What you need to do: List each line of the data that holds the string "Task", please.

Extracted data:
········

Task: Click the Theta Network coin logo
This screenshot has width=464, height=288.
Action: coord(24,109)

········

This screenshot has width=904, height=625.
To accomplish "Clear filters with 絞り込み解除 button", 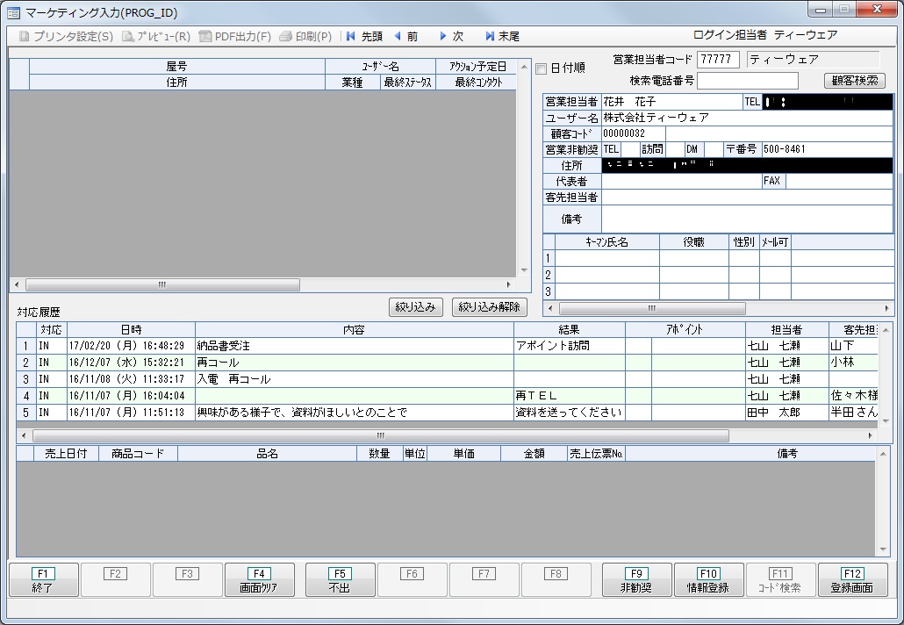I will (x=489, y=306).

········

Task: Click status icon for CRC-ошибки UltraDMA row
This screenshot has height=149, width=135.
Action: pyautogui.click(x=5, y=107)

········

Answer box:
Task: Click the Theta Network coin logo
Task: Click status icon for CRC-ошибки UltraDMA row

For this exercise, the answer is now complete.